De las entrañas de esa mujer cadavérica hubiera querido sacar alguna enseñanza pero ya era tarde. Tana habría de darle otra sorpresa. En los últimos días empezó a sudar frío y a temblar. «Es la enfermedad», se tranquilizó Lorenzo. «Es el miedo», sentenció Tila, cruel. «Su tía le tiene miedo a morir». Lorenzo se molestó. Tila no enjugaba con suficiente premura la frente empapada de su tía, no cambiaba su ropa de cama con rapidez. «Ya no se da cuenta de nada». «Sí se da cuenta, puesto que tiembla». «Es el miedo», repetía Tila. También la perrita Fifí sacudía su osamenta. Compartían las mismas mechas blancas caídas, alisadas con pipí y con la linfa de sus cuerpos desbaratados. Una tarde, Leticia entró dando un portazo y se inclinó para besar a su tía. Ésta se agarró con fuerza inesperada de su cuello y dijo en voz casi inaudible: «No me dejes». «Claro que no, tía, aquí estamos Lorenzo y yo». La muerte ejecutaba a Cayetana de Tena, clavándola a la cruz de La Votiva, la Sagrada Familia, el Sagrado Corazón, La Profesa, el University Club, el Jockey Club, el Club de Polo cuyos trofeos se empolvaban en la sala. Mientras la Virgen de Lourdes veía al cielo y las jaculatorias eran sólo balbuceos, las cuentas del rosario se volvían espinas en su cabeza. ¿Así termina la aventura humana?, se preguntó Lorenzo. Desgarrado, nada podía hacer frente a su boca abierta, el paladar expuesto, perdido todo pudor, el estertor de la muerte invadiendo cada resquicio. «¿No puedes cerrarle la boca?», le preguntó a Tila. «No, niño, no —se apiadó ella—, así es la muerte, tú nomás con no fijarte». Lorenzo quiso hacerse a la idea de que su paladar era el esqueleto de un diminuto navío en construcción pero como no funcionó, optó por mirar por la ventana. El estertor no iba a terminar nunca. ¿Cómo podían los pulmones de una moribunda producir un sonido tan poderoso? El aire que llegaba a su rostro no calmaba el ardor en sus mejillas. «Ojalá se acabe», murmuró para sí. «El miedo da muchas fuerzas», sentenció Tila. Leticia, ausente, hacía falta. Sin ella, todo se volvía sórdido. Sin pensarlo dos veces, Lorenzo prendió un cigarro. Tila no protestó. Ya para qué. Entonces se volvió a Tila y le dijo con los ojos llenos de lágrimas:
—No aguanto que esto le suceda. Creo que jamás he sentido tanto respeto por alguien como por ella.

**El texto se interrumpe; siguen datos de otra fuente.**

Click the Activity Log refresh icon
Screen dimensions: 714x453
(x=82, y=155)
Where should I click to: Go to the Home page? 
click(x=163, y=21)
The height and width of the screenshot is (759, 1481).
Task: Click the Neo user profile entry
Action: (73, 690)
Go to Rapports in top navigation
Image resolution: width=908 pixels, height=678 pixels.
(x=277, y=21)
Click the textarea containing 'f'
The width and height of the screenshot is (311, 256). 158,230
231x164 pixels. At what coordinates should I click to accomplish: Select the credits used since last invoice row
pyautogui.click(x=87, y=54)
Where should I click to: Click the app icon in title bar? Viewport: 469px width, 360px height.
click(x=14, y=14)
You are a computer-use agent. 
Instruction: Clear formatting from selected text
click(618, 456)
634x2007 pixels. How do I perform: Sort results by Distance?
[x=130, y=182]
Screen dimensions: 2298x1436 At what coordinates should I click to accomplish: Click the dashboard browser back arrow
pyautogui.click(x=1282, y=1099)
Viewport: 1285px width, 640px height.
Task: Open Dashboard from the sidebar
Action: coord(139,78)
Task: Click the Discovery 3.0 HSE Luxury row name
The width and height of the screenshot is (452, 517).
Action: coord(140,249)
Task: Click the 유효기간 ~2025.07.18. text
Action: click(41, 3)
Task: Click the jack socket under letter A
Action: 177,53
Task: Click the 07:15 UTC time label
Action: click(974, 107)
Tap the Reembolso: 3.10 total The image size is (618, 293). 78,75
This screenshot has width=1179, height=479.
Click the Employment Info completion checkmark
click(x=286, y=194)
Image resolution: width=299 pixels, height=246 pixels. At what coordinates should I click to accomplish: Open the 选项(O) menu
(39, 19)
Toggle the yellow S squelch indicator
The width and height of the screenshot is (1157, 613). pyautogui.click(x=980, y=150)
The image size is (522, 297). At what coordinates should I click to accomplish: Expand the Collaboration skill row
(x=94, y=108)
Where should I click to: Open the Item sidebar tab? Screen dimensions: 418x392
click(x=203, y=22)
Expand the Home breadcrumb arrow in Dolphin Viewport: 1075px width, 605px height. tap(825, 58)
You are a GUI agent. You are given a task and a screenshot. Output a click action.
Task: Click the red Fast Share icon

Tila no respondió. Sólo en la noche, y ya en presencia de una Leticia que desbordaba vida y optimismo, Tana expiró. A los pocos días también, al séptimo rosario para ser exactos, Fifí la siguió y Lorenzo le ordenó a Tila que la enterrara en el jardín. «Abonará la tierra». Tila le comunicó: «Yo también quiero irme a mi tierra. Ya es hora. Quisiera llevarme el ajuarcito que me regaló su tía pero no sé cómo hacerle». Como un relámpago, Lorenzo recordó que una noche en que se había puesto smoking y luchaba contra su corbata de moñito en el gran espejo de la sala, su padre se colocó tras él, puso sus manos en torno a su cuello y la hizo perfectamente. «De esas cosas yo sí sé», intentó abrazar a su hijo. Sin darle las gracias, Lorenzo salió a la calle a esperar a Diego Beristáin. Por un segundo, el del relámpago, le remordió la conciencia. «Pobre papá, en el fondo era inocuo».
Lorenzo alquiló un camión de mudanza y cuando cerró por última vez, tras de Tila, la puerta de la casa en la calle de Lucerna, supo claramente que si tía Tana se había llevado consigo sus pobres secretos, él descubriría otros y éstos, por definición, serían esenciales.
La muerte de Cayetana tuvo el carácter de exclusividad y recato que dicta la elegancia. De todas las tristezas, la que más le caló a Lorenzo fue la de Tila, que repetía, la cabeza escondida dentro de su delantal: «La señora Tana era muy buena, muy buena, muy buena». Pronto la casa se desmembró. Lorenzo se enteró con sorpresa que era de alquiler. Tana, por orgullo, nunca lo reveló. Con razón cuidaba tanto el dinero. Los muebles más bellos se los llevó la tía Almudena a Houston. Algunos se los daría a Emilia, si es que los pedía. O a Santiago. ¿Quería Lorenzo quitárselos de encima como le había quitado la partícula «de» a su apellido o deseaba conservar algún biombo colonial, algún bargueño? Claro que Lorenzo no quería nada, si ni a casa llegaba. «Tía Almudena, todo es tuyo, sabrás cuidarlo mejor que nadie».